▸ DATA IN THIS EXERCISE
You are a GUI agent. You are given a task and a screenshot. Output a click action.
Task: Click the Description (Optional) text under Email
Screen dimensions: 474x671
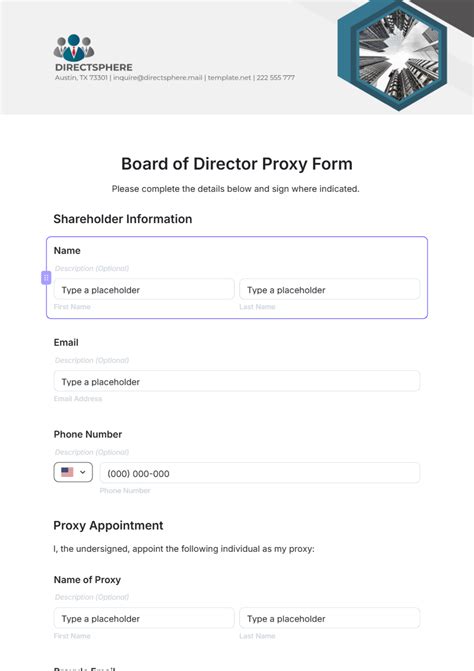(x=92, y=360)
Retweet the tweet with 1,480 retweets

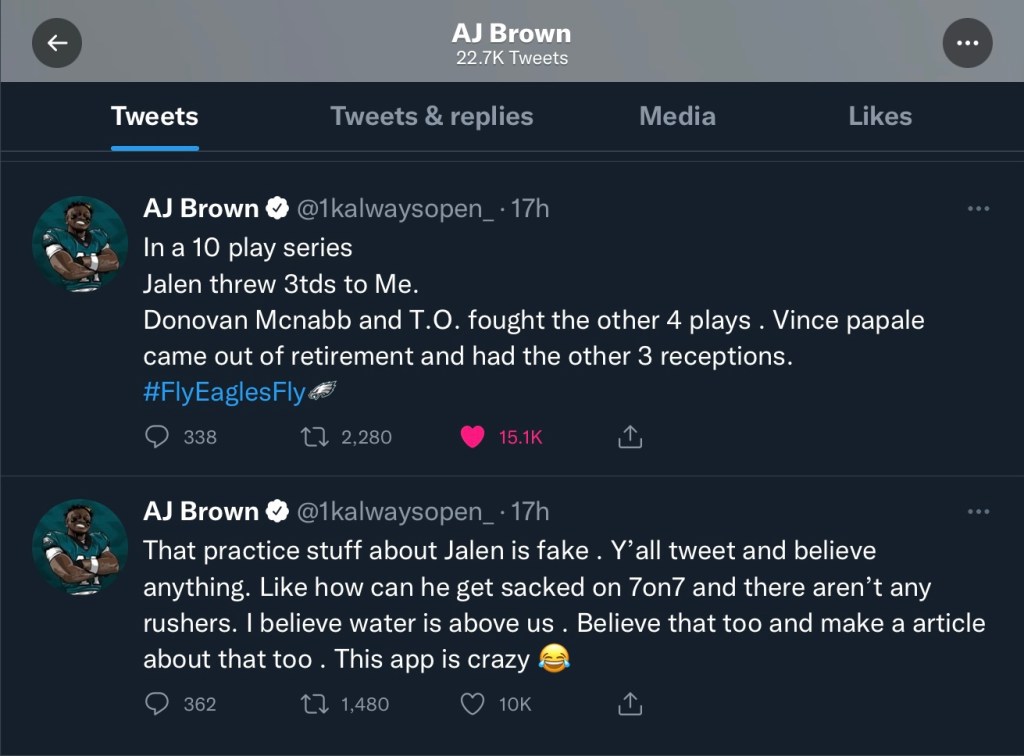315,704

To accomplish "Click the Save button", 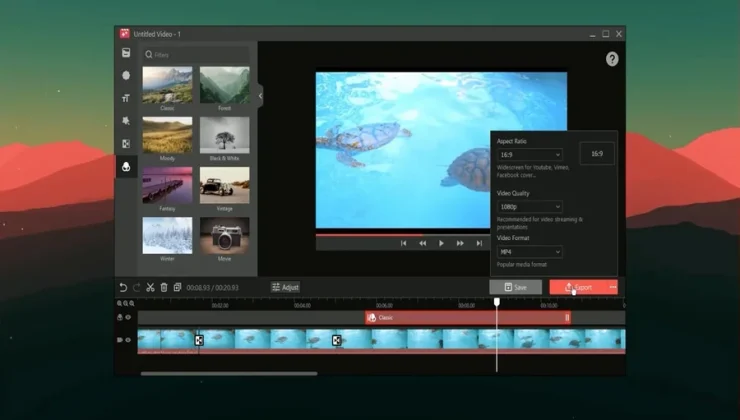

▸ WORK TO COMPLETE
Starting at the line that contains "Screen dimensions: 474x671", reproduce every line through the last one in the records exactly, and omit all pictures.

▸ SOLUTION TO THE PROBLEM
Screen dimensions: 474x671
(x=92, y=360)
Retweet the tweet with 1,480 retweets

315,704

To accomplish "Click the Save button", 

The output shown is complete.